Task requirements ▸ Print the listing below a second time, exactly, and omit its images.

***

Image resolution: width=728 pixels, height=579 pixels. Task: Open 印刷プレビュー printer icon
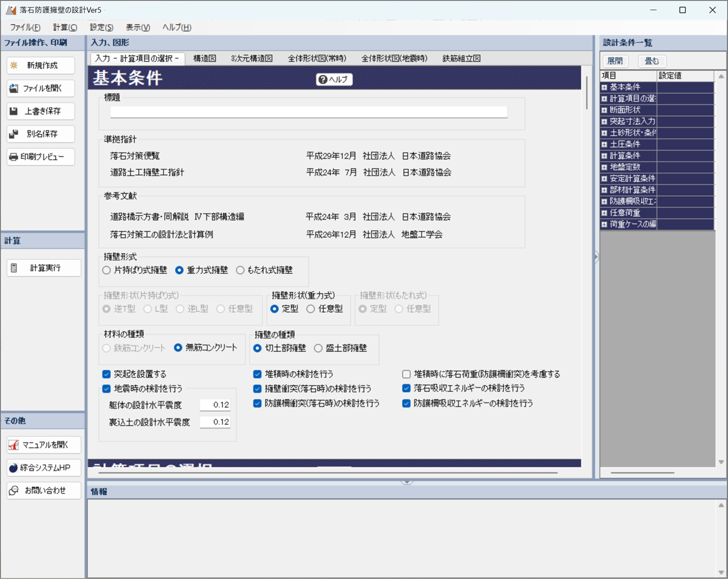(x=14, y=157)
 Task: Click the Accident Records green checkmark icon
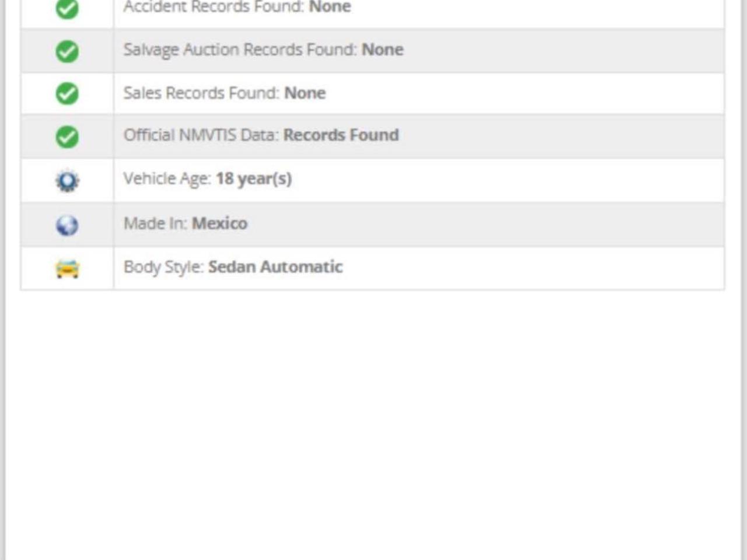pyautogui.click(x=67, y=8)
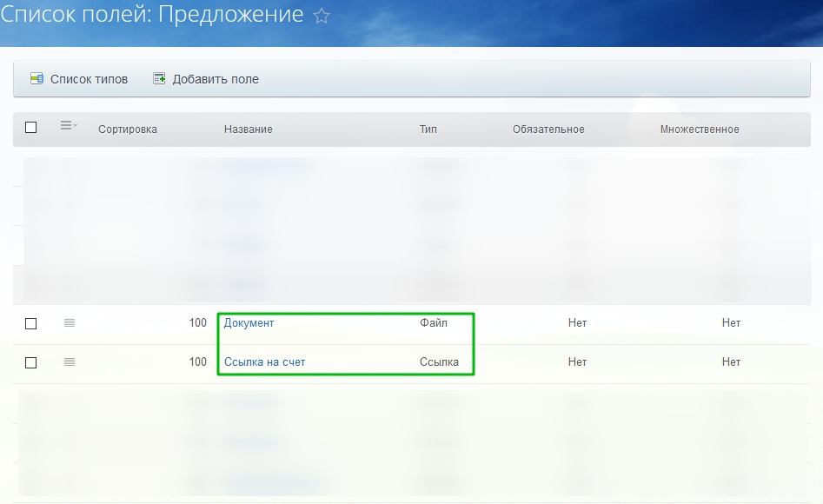Viewport: 823px width, 504px height.
Task: Sort the list by the Сортировка column
Action: (128, 129)
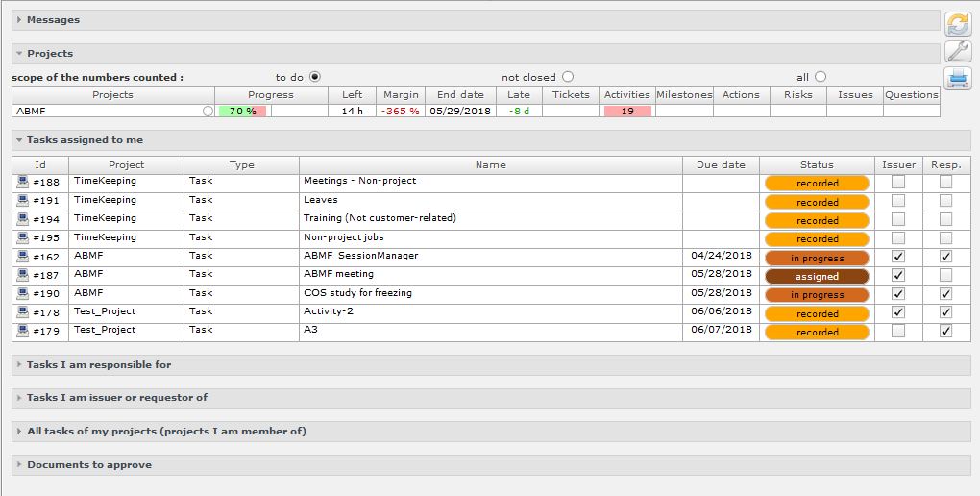Click the printer icon to print
Viewport: 980px width, 496px height.
pos(957,80)
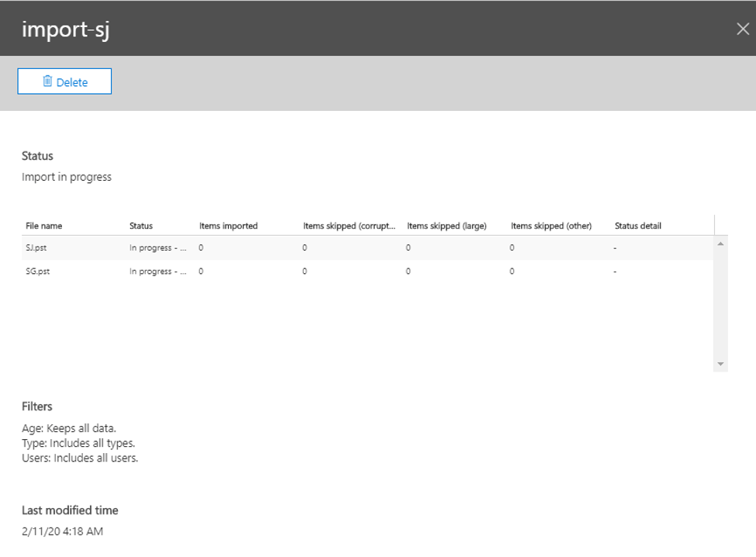Close the import-sj panel
The image size is (756, 557).
(x=742, y=29)
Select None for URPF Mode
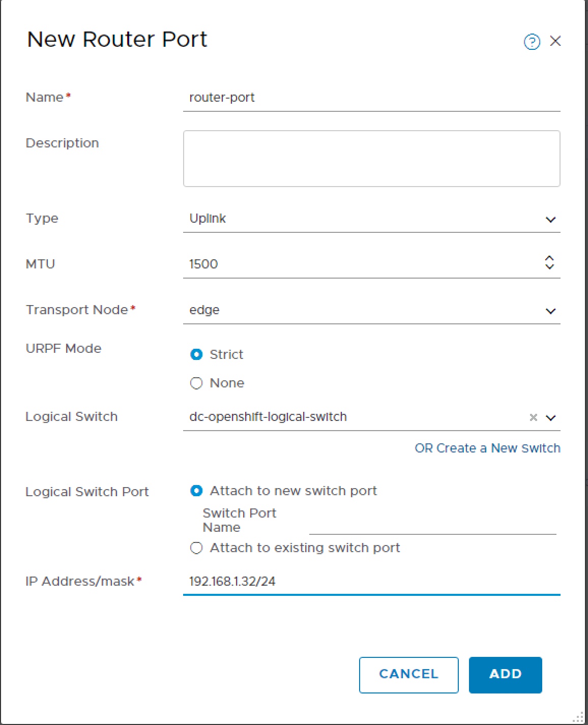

***

Output of the task ▸
Image resolution: width=728 pixels, height=579 pixels. Task: Open 印刷プレビュー printer icon
(x=14, y=157)
 Task: Click the Accident Records green checkmark icon
pyautogui.click(x=67, y=8)
Viewport: 823px width, 504px height.
Task: Sort the list by the Сортировка column
Action: (128, 129)
Click the printer icon to print
Viewport: 980px width, 496px height.
pos(957,80)
Close the import-sj panel
The image size is (756, 557).
(x=742, y=29)
Select None for URPF Mode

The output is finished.